ColaVLA: Leveraging Cognitive Latent Reasoning for Hierarchical Parallel Trajectory Planning in Autonomous Driving
This addresses real-time deployment challenges for autonomous driving systems by making VLM-based planners more efficient and causal.
The paper tackles the problem of inefficient and non-causal trajectory planning in autonomous driving by proposing ColaVLA, a vision-language-action framework that transfers reasoning to a latent space and uses a hierarchical parallel decoder, achieving state-of-the-art performance on the nuScenes benchmark with improved efficiency.
Autonomous driving requires generating safe and reliable trajectories from complex multimodal inputs. Traditional modular pipelines separate perception, prediction, and planning, while recent end-to-end (E2E) systems learn them jointly. Vision-language models (VLMs) further enrich this paradigm by introducing cross-modal priors and commonsense reasoning, yet current VLM-based planners face three key challenges: (i) a mismatch between discrete text reasoning and continuous control, (ii) high latency from autoregressive chain-of-thought decoding, and (iii) inefficient or non-causal planners that limit real-time deployment.

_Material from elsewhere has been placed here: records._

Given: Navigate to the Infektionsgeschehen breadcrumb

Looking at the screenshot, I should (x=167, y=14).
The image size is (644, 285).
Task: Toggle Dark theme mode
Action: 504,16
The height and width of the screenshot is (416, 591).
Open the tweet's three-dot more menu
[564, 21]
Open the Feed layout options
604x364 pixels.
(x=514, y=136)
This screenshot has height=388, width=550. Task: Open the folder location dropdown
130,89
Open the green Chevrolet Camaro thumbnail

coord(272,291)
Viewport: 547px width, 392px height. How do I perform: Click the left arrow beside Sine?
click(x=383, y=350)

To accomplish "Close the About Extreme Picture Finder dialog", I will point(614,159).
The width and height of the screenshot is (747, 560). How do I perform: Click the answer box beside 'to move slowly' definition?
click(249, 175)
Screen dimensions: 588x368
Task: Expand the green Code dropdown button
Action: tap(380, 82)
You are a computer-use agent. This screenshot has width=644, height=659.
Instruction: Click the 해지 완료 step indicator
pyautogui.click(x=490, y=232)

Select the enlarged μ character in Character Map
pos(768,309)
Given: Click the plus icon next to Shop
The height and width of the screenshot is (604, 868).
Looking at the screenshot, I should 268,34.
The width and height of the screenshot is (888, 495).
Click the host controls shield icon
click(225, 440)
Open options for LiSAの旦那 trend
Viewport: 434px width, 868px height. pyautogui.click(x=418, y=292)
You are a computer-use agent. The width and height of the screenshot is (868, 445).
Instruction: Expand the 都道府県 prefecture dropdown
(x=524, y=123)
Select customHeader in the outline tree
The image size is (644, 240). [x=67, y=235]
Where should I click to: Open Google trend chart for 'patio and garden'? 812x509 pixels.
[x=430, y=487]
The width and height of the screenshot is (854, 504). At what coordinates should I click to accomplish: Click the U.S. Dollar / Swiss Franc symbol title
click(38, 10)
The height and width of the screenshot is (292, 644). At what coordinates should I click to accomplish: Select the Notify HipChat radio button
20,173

We propose ColaVLA, a unified vision-language-action framework that transfers reasoning from text to a unified latent space and couples it with a hierarchical, parallel trajectory decoder. The Cognitive Latent Reasoner compresses scene understanding into compact, decision-oriented meta-action embeddings through ego-adaptive selection and only two VLM forward passes. The Hierarchical Parallel Planner then generates multi-scale, causality-consistent trajectories in a single forward pass. Together, these components preserve the generalization and interpretability of VLMs while enabling efficient, accurate and safe trajectory generation. Experiments on the nuScenes benchmark show that ColaVLA achieves state-of-the-art performance in both open-loop and closed-loop settings with favorable efficiency and robustness.